**Work instructions:**
• A. Answer these questions using the passage on Brazil's Forest Code, one line each:
(i) By what year does Brazil's nationally determined contribution aim to achieve zero illegal deforestation in the Brazilian Amazon?
(ii) In what year was the Forest Code revised?
(iii) What minimum percentage of forest must be preserved on private property in the Amazon biome?
• B. From the passage on Brazil's Forest Code, extract the span that begins at the words "2016) have explored" and stops after the words "(Brandão et al.".
• C. Write what comes next in the passage on Brazil's Forest Code, picking up from its final line.

**Selected excerpt:**
Brazil has also set ambitious objectives for contributing to climate change mitigation by reducing land-use related and other greenhouse gas emissions. Its nationally determined contribution (NDC) to achieving the goals of the Paris Agreement includes policies and measures for achieving zero illegal deforestation in the Brazilian Amazon by 2030 (Federative Republic of Brazil
2015).
Given anticipated increases in population size, demand for agricultural goods (OECD/FAO
2016), and pressure for agricultural expansion, meeting these biodiversity conservation and climate change mitigation objectives requires effective design, implementation and enforcement of policies, laws and regulations. Brazil’s main tool for regulating land use change on private lands is the Natural Vegetation Protection act, (Law n° 12,651, commonly known as the ‘Forest Code’, FC), which was revised in 2012 and establishes region-specific legal limits to the amount of deforestation that can occur on a private property (Table
1). Growing pressures and threats to Brazil’s fauna triggered the Brazilian government to list those species facing the highest degree of threat, and work to develop conservation action plans and strategies for all listed species (MMA
2016). However, recently, Brazil’s government has decreased environmental protections (Rochedo et al.
2018).
Table 1
Main provisions within the revised ‘Forest Code’
Legal reserves | The minimum percentage of forest which needs to be preserved on every private property. It varies across Brazil’s six biomes ranging from 80% in the Amazon biome to 20% in the Atlantic Forest and Caatinga, and it also designates environmentally sensitive areas, such as riversides and hilltops, as areas of permanent preservation |
Obligations for restoration | An obligation that illegally deforested areas are restored at landowners’ expense, but the Code includes an amnesty for small farms |
Environmental reserve quotas mechanism (CRA) | The CRA mechanism allows landowners to ‘trade’ reforestation requirements for preservation of mature forest elsewhere in the same biome (see SI) |
Making good decisions on the design, implementation and enforcement of policies, laws and regulations, requires clear understanding of potential risks, benefits and trade-offs. Previous modelling studies (e.g. Soares-Filho et al.
2014; Soterroni et al.
2018) and reviews (Brancalion et al.
2016) have explored the potential impacts of the effective implementation of the FC on land use change, or the impact of land use change on Brazilian species (Soares-Filho et al.
2006; Bird et al.
2012; Strassburg et al.
2012; de Castro Solar et al.
2016). Other studies have assessed the impact of the FC on biodiversity in particular biomes (Brandão et al.
2020; Strassburg et al.
2017; Vieira et al.
2018). However, comprehensively determining the potential contribution of FC implementation and enforcement to achieving conservation targets for threatened species, and any potential trade-offs between the impacts on different biomes and targets, requires assessing the implications for land use change across all of Brazil and the associated impacts on species. This is especially true for biomes other than the Amazon, including the Caatinga (Santos et al.
2011) and non-forest ecosystems, which have often been omitted from previous assessments (Overbeck et al.

**Material provided:**
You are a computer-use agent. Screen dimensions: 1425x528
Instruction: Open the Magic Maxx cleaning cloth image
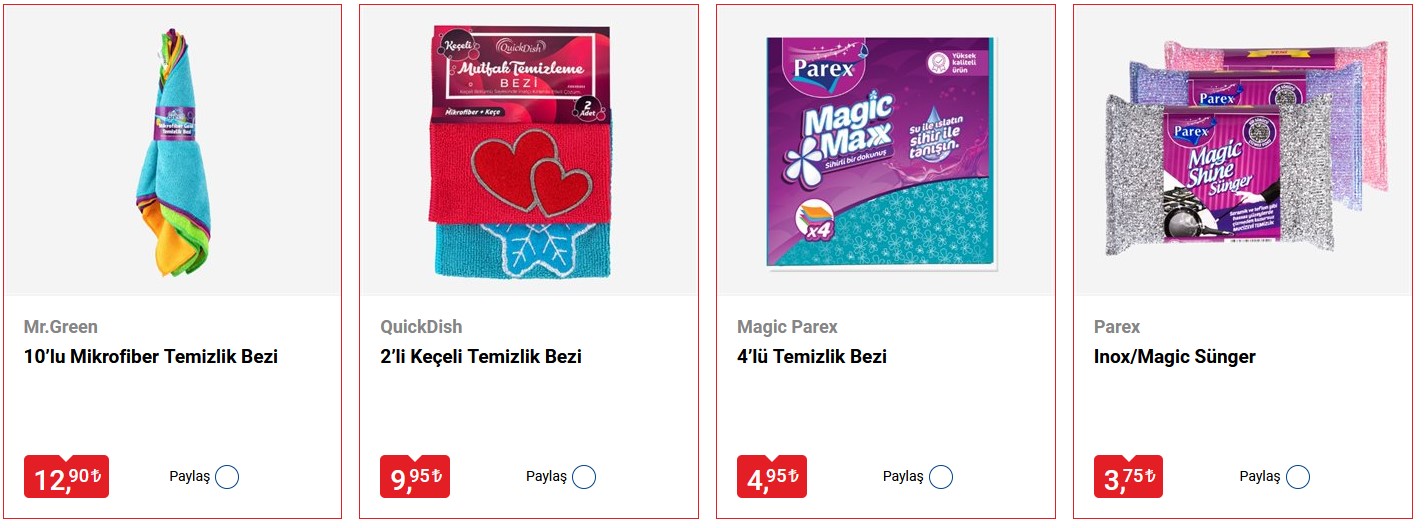[x=881, y=152]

**Outputs for the tasks:**
• A.
(i) 2030
(ii) 2012
(iii) 80%

• B.
2016) have explored the potential impacts of the effective implementation of the FC on land use change, or the impact of land use change on Brazilian species (Soares-Filho et al.
2006; Bird et al.
2012; Strassburg et al.
2012; de Castro Solar et al.
2016). Other studies have assessed the impact of the FC on biodiversity in particular biomes (Brandão et al.

• C.
2015). Furthermore, since the annual rate of deforestation in the Amazon has been increasing since 2012 (PRODES
2019), and there have been recent reductions in environmental regulations (Rochedo et al.
2018), we urgently need to assess and compare the potential risks of not fully implementing or enforcing the provisions of the FC with the benefits of doing so.
To this end, we are using the GLOBIOM-Brazil model (Soterroni et al.
2018; Soterroni et al.
2019) a regional version of the global land use partial equilibrium model GLOBIOM (Havlík et al.
2011,
2014). GLOBIOM-Brazil simulates the competition for land among the main sectors of the land use economy (agriculture, forestry and bioenergy) by maximizing the sum of consumer and producer surpluses subjected to resource, technology and policy restrictions. The demand is driven by gross domestic product (GDP) and population growth, and dietary trends derived from the Shared Socioeconomic Pathways (SSPs) (O’Neill et al.
2014). On the supply side, production is endogenously adjusted to meet the demand for all 30 regions represented in the model, including Brazil. As a result of the maximization of the welfare, the equilibrium quantities and prices are obtained for each region and product. The model projects the extent and spatial distribution of land use change that these demands for agricultural goods may result in. It allows changes between all different land uses (e.g. pasture to agriculture, and forest to pasture) in order to meet the agricultural demands in the most economically efficient way. GLOBIOM-Brazil reflects Brazil’s specificities and captures the major trends of land use including deforestation and agriculture expansion during the historical period, which gives confidence in the model projections. We used the scenarios from Soterroni et al.
2018 to explore land use changes associated with some of the provisions included in the FC (Table
1), linking this to potential economic, productivity and emissions impacts. These scenarios show the effect of the different provisions of the forest code by imposing or relaxing restrictions on land use transitions. Here, we assess the potential impacts on biodiversity of Soterroni’s GLOBIOM-Brazil land use change projections across the country’s 6 terrestrial biomes and in relation to priority areas for biodiversity conservation. We show where projected land use change threatens biodiversity and highlight the relative impacts of different provisions included in the FC.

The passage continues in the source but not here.